E não poderia ser diferente este sentimento tão contraditório. Como não se sentir isolado diante da nova escalada de terror que se espalha pelo mundo? Como permanecer intacta a esperança de um mundo sem violência se uma nova guerra de invasão acaba de ser imposta por Israel, apoiada pelo General Bush? Como acreditar no convívio harmônico nas ruas paulistanas, quando se sabe que o crime organizado se tornou o responsável por sua segurança?
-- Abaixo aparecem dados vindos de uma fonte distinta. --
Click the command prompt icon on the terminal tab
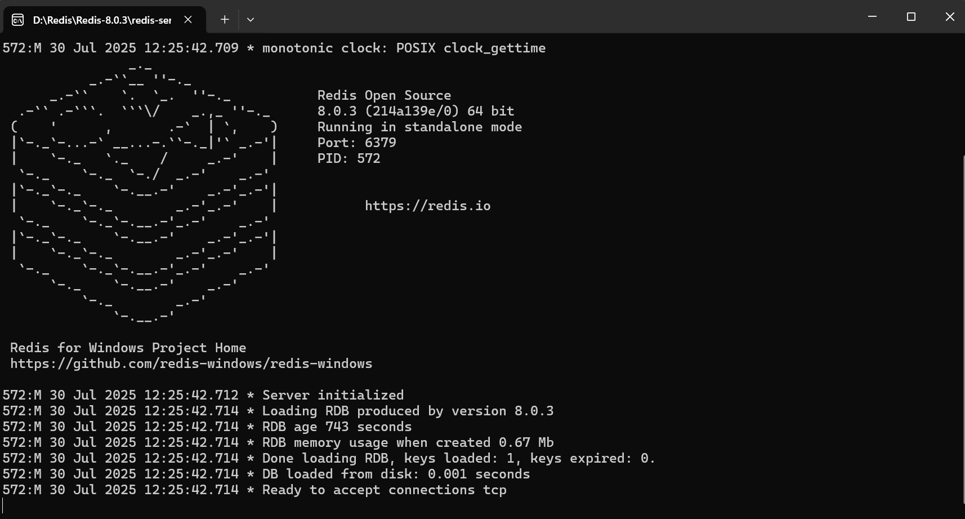 click(x=17, y=19)
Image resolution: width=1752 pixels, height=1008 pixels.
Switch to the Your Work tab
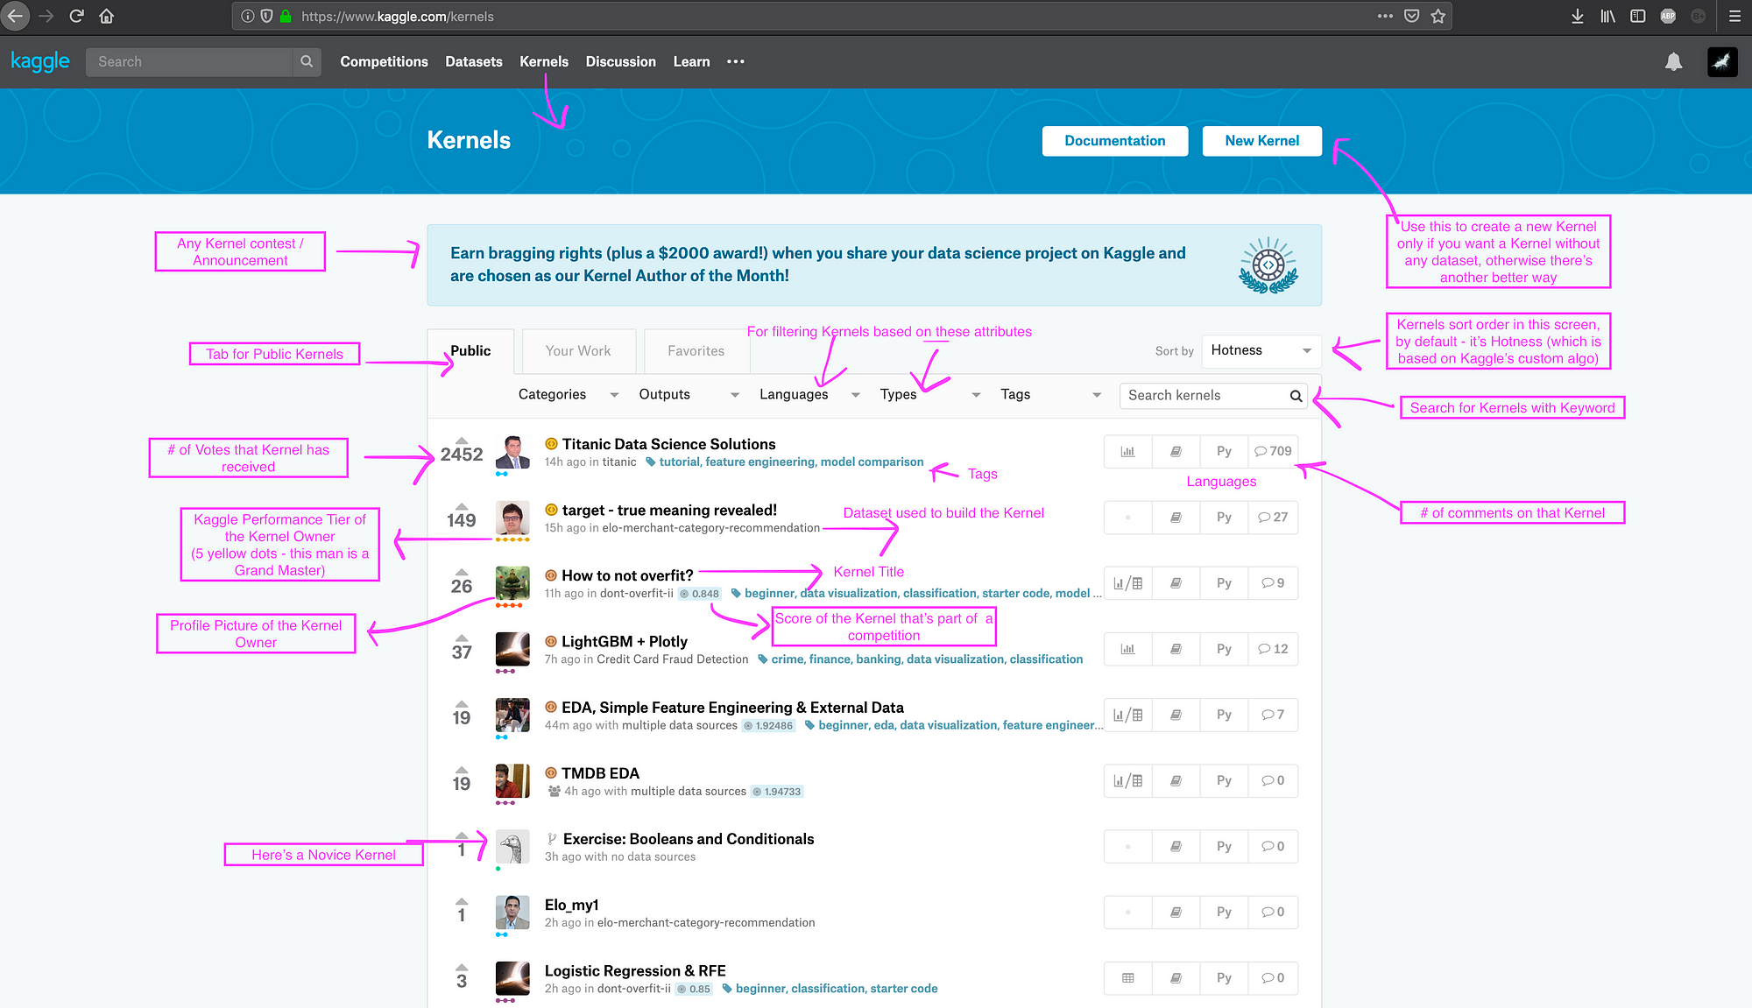(x=576, y=351)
Como não ficar desiludido com a omissão cômoda da ONU ou a insensibilidade das autoridades paulistas, mais preocupados com as questões eleitorais do que com as vidas dos cidadãos.

 

O grave é que a disputa eleitoral que se avizinha, com a sua prometida festa democrática, sequer tem animado os brasileiros. É que, neste caso, não basta soltar rojões, cantar promessas de um mundo novo ou dançar no ritmo alegre das charangas para empolgar a multidão. Para afastar do clima de desilusão o trabalho de convencimento será mais árduo do que se pensa, mesmo porque ela é uma adversária que não se deixar abater facilmente. Tampouco será fácil minar suas resistências, fazendo com que fique adoentada.  Aliás, cair doente somente aumentaria a dor da paciente, pois descobriria que as ambulâncias foram contaminadas pelos sanguessugas de plantão.

 

Ademais, no carnaval da política brasileira não faltam outros foliões interessados em conquistar a sua companhia. De um lado, estão em cena o “bloco dos governistas” com suas fantasiosas explicações sobre a composição do caixa dois nas campanhas eleitorais, assim como a turma dos empréstimos veleriodutianos, pouco lembrando aqueles músicos outrora afinados. No outro bloco, os atuais “oposicionistas”, velhos freqüentadores do mesmo botequim de Marcos Valério, ficam a batucar o desarrumado samba da moralidade pública, esquecidos dos versos roubados quando venderam as estatais e outras coisas mais, sem esquecer aquele grupo oriundo e cria do tempo da censura e da ditadura militar. Não se pode mesmo negar que são incontáveis os cantadores querendo manter alegre e viva a desilusão, pouco importando o preço da conquista, a qualidade da canção e o efeito causado no coração desiludido.

 

Mas se ilude aquele que aposta na desilusão alheia com forma de ascensão política, econômica e social. É que a desilusão tem pernas curtas, não resiste à longa maratona da vida. Logo é transformada em reação. Os protestos contra a Guerra de Israel e outros penduricalhos fundamentalistas começam a brotar em vários cantos e recantos do planeta. Os movimentos em defesa da ética na política continuam sendo criados, evitando que bandas de democratas sejam transformadas em bandos de arrogantes corruptos. Os paulistas não deixaram parar São Paulo, ainda que paralisada a ineficiente máquina estatal.

 

As urnas, instrumento de reação por excelência, também prometem reanimar a cidadania, impedindo que o desânimo vença. Certamente elas exigirão que as vozes responsáveis pelo combate à violência urbana cantem de forma harmoniosa, todas elas reguladas pelo respeito ao cidadão, punindo aqueles que governam executando musicais eleitoreiros.  Da mesma forma afastarão da vida política aqueles que estimulam o livre dançar da desilusão, tão-somente regendo o soberano poder do voto. As eleições servirão como doce antídoto contra o amargo veneno da desilusão.

 

E através das urnas a desilusão, hoje um quase-hino nacional, se restringirá a uma triste lembrança do passado. Não deixará saudades. Ficará apenas como alerta de que um dia foi chamada “majestade”. O reino que nunca voltará.  .Afinal, como bem concluiu Paulinho da Viola, “meu pai sempre me dizia, meu filho tome cuidado, quando eu penso no futuro, não esqueço o meu passado”.